→ **Exercise instructions**
Print the listing below in full, with every line unchanged and in its original order.

-- BEGIN --

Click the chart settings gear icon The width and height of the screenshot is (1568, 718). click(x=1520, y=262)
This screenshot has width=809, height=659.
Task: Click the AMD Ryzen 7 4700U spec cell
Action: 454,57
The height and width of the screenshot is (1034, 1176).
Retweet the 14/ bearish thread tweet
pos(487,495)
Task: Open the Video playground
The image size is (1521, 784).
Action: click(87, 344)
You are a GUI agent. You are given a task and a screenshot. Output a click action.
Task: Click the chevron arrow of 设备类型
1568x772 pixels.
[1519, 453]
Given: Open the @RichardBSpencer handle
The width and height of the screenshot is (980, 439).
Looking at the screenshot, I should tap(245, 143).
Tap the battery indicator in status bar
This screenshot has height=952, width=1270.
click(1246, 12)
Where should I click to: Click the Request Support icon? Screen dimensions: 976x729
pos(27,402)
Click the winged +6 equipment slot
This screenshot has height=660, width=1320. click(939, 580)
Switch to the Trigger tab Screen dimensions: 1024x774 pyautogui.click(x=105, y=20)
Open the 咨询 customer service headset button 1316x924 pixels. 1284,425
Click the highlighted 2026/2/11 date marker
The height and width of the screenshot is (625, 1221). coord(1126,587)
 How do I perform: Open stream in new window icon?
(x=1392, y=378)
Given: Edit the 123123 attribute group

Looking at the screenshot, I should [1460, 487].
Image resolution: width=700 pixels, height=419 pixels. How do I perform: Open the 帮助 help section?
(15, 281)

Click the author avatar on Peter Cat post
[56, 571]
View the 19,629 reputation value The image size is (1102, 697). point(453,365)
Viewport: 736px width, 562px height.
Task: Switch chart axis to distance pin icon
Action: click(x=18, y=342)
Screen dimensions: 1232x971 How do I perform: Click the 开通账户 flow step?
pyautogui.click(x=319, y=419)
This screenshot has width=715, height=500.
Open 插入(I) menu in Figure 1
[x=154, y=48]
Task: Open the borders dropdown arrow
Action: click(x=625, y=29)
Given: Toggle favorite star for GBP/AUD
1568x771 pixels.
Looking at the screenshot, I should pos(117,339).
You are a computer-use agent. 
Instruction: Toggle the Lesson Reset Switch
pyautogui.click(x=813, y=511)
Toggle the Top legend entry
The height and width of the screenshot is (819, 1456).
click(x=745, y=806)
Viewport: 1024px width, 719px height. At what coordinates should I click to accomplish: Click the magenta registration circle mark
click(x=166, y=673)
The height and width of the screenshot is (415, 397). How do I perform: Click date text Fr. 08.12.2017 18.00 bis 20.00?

-- END --

→ **Result of the exercise**
Click the chart settings gear icon The width and height of the screenshot is (1568, 718). click(x=1520, y=262)
This screenshot has width=809, height=659.
Task: Click the AMD Ryzen 7 4700U spec cell
Action: 454,57
The height and width of the screenshot is (1034, 1176).
Retweet the 14/ bearish thread tweet
pos(487,495)
Task: Open the Video playground
The image size is (1521, 784).
Action: click(87, 344)
You are a GUI agent. You are given a task and a screenshot. Output a click action.
Task: Click the chevron arrow of 设备类型
1568x772 pixels.
[1519, 453]
Given: Open the @RichardBSpencer handle
The width and height of the screenshot is (980, 439).
Looking at the screenshot, I should tap(245, 143).
Tap the battery indicator in status bar
This screenshot has height=952, width=1270.
click(1246, 12)
Where should I click to: Click the Request Support icon? Screen dimensions: 976x729
pos(27,402)
Click the winged +6 equipment slot
This screenshot has height=660, width=1320. click(939, 580)
Switch to the Trigger tab Screen dimensions: 1024x774 pyautogui.click(x=105, y=20)
Open the 咨询 customer service headset button 1316x924 pixels. 1284,425
Click the highlighted 2026/2/11 date marker
The height and width of the screenshot is (625, 1221). coord(1126,587)
 How do I perform: Open stream in new window icon?
(x=1392, y=378)
Given: Edit the 123123 attribute group

Looking at the screenshot, I should [1460, 487].
Image resolution: width=700 pixels, height=419 pixels. How do I perform: Open the 帮助 help section?
(15, 281)

Click the author avatar on Peter Cat post
[56, 571]
View the 19,629 reputation value The image size is (1102, 697). point(453,365)
Viewport: 736px width, 562px height.
Task: Switch chart axis to distance pin icon
Action: click(x=18, y=342)
Screen dimensions: 1232x971 How do I perform: Click the 开通账户 flow step?
pyautogui.click(x=319, y=419)
This screenshot has width=715, height=500.
Open 插入(I) menu in Figure 1
[x=154, y=48]
Task: Open the borders dropdown arrow
Action: click(x=625, y=29)
Given: Toggle favorite star for GBP/AUD
1568x771 pixels.
Looking at the screenshot, I should pos(117,339).
You are a computer-use agent. 
Instruction: Toggle the Lesson Reset Switch
pyautogui.click(x=813, y=511)
Toggle the Top legend entry
The height and width of the screenshot is (819, 1456).
click(x=745, y=806)
Viewport: 1024px width, 719px height. At what coordinates should I click to accomplish: Click the magenta registration circle mark
click(x=166, y=673)
The height and width of the screenshot is (415, 397). How do I perform: Click date text Fr. 08.12.2017 18.00 bis 20.00?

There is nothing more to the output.